Plants and their place in things


Going green: Josie Jones and the St Joseph’s sustainability leaders with Peter Wallace of Searoad Ferries. Picture: Supplied

A GARDEN project has been keeping years 5 and 6 students at St Joseph’s Sorrento busy.

Last year they were finalists in the Tidy Town Awards for their indigenous medicinal, edible sensory garden, which led to them receiving a $1450 Land Care grant to complete a garden this year. The garden also helped the students work towards the Resource Smart Schools biodiversity module.

Teacher Jane Byrne said students had joined parishioners at St Mary’s to learn about plants named in the Bible, as well as their symbolism and medicinal use.

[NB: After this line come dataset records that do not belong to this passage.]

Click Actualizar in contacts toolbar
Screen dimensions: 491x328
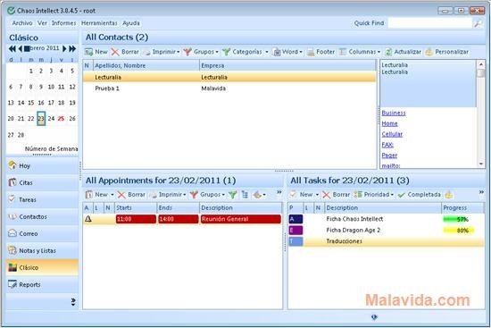(x=403, y=52)
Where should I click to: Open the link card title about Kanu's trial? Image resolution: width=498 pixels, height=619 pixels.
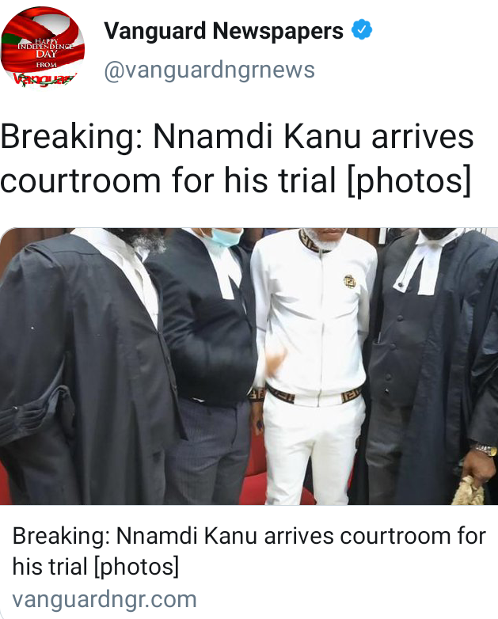(249, 551)
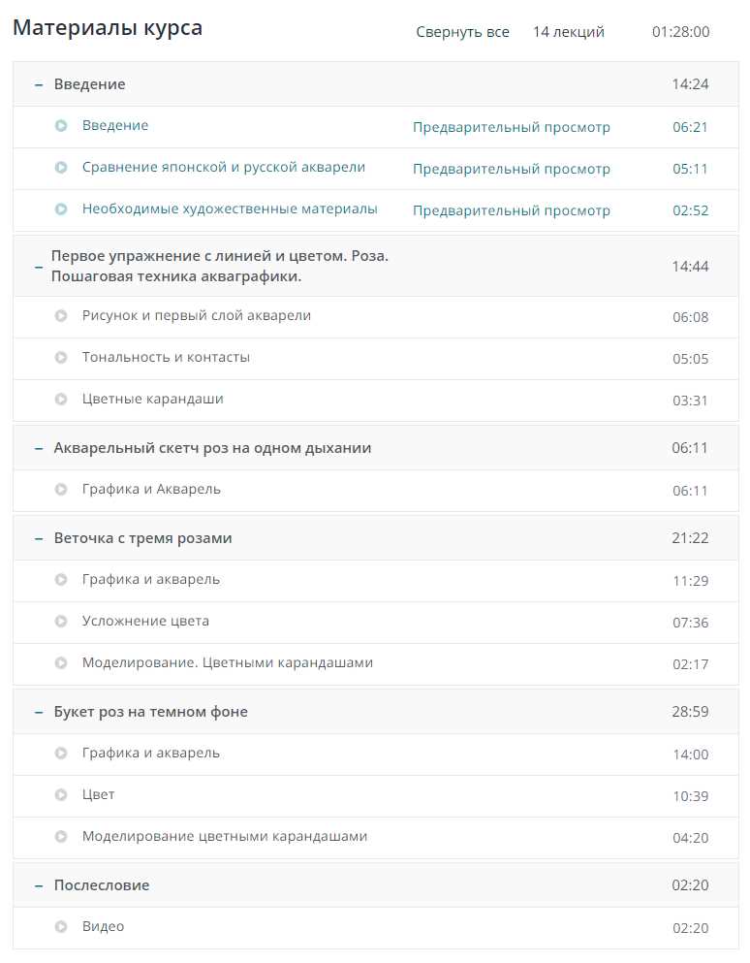Collapse "Букет роз на темном фоне" section
750x963 pixels.
point(39,713)
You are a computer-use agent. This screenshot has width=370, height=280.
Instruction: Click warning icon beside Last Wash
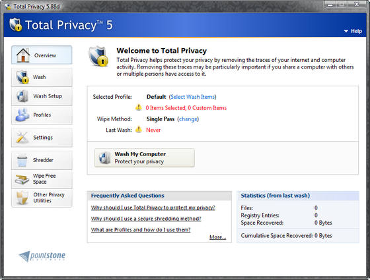139,129
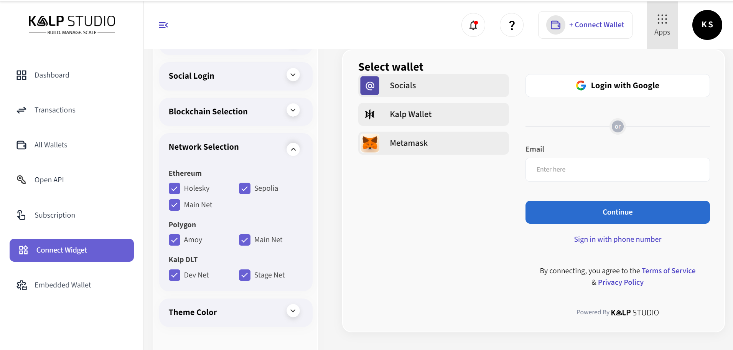Uncheck the Holesky network checkbox
Screen dimensions: 733x350
(175, 188)
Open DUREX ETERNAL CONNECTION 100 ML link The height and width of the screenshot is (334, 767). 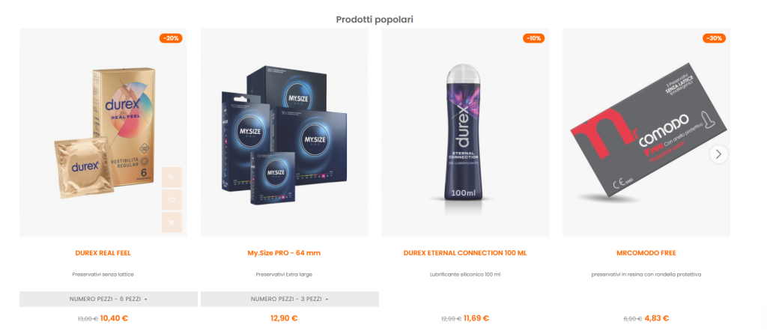point(465,253)
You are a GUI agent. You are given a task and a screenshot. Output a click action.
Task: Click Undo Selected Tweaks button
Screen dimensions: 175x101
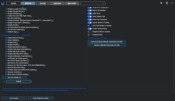click(x=41, y=98)
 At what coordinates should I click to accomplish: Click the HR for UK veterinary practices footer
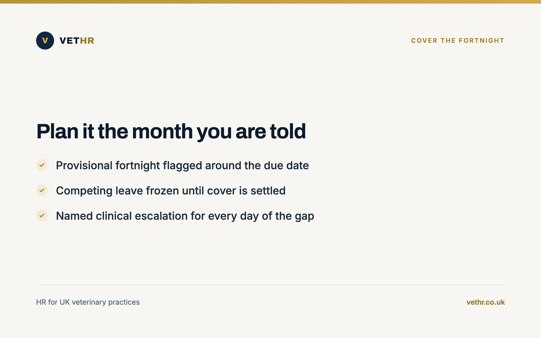[x=88, y=302]
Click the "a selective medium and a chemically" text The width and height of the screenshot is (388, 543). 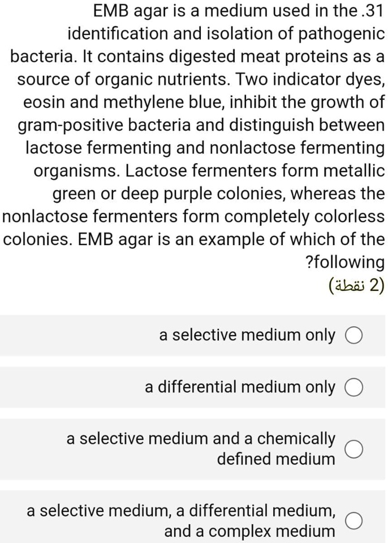[201, 438]
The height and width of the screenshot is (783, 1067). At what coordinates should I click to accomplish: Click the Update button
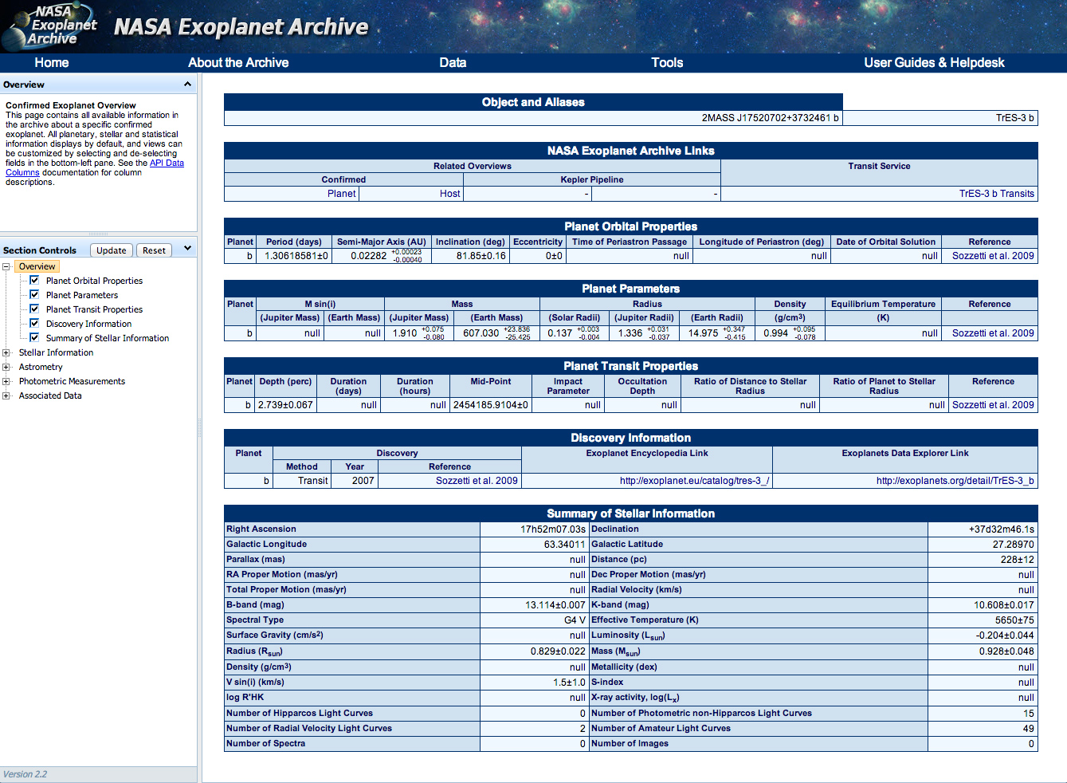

“This tied in with stewardship and the responsibility of catholic schools in ecological education,” she said.

“It is that we have a responsibility to look after the land, and also give students an understanding and a perspective of how the indigenous people looked after their lands in a sustainable way and how this linked in with their spirituality said. “It’s two-way science.”

Bunnings Rosebud donated trees and shrubs for the project.

The school’s sustainability leaders have also been busy working with environmentalist Josie Jones on her Last Straw project in which she asks shopkeepers at Sorrento to exchange their plastic straws for paper straws. This has led to a partnership with SeaRoad Ferries, Ms Byrne said.